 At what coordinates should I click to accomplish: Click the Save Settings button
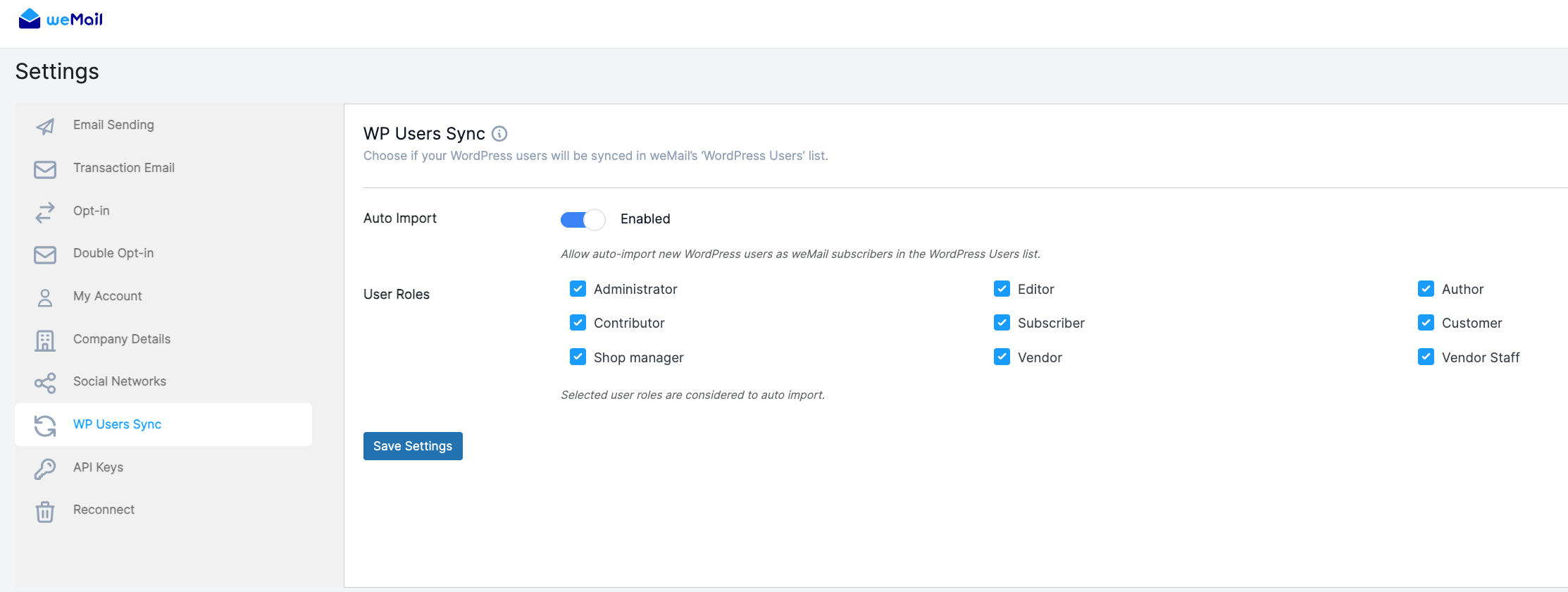click(x=413, y=446)
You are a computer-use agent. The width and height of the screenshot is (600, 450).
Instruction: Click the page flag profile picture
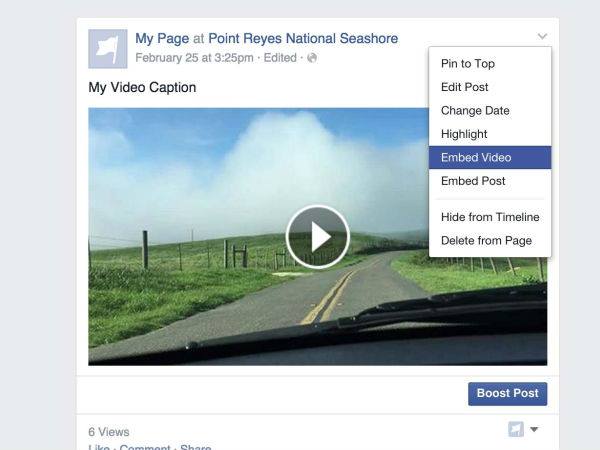point(108,49)
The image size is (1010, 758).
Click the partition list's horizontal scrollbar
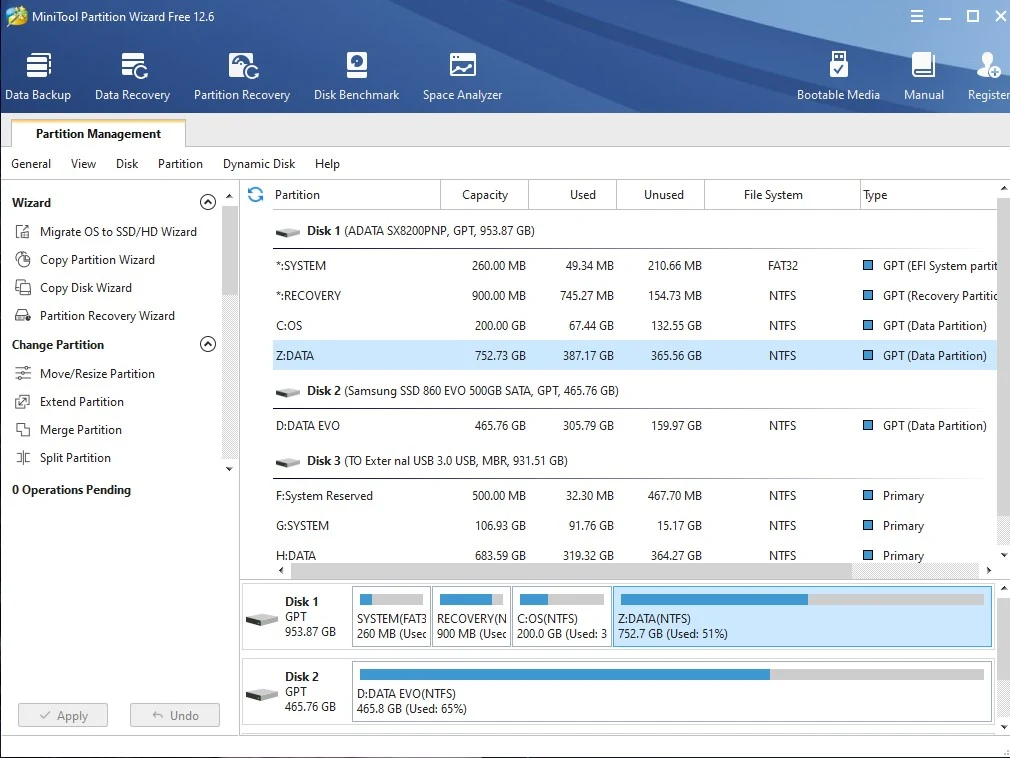point(571,571)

========

## WORK TO COMPLETE
What are the lines from the one containing "You are a computer-use" through the end of the records? Write them out exactly, leaving out the pictures.

## EXPECTED ANSWER
You are a computer-use agent. The width and height of the screenshot is (600, 450).
Instruction: Click the page flag profile picture
point(108,49)
The image size is (1010, 758).
Click the partition list's horizontal scrollbar
point(571,571)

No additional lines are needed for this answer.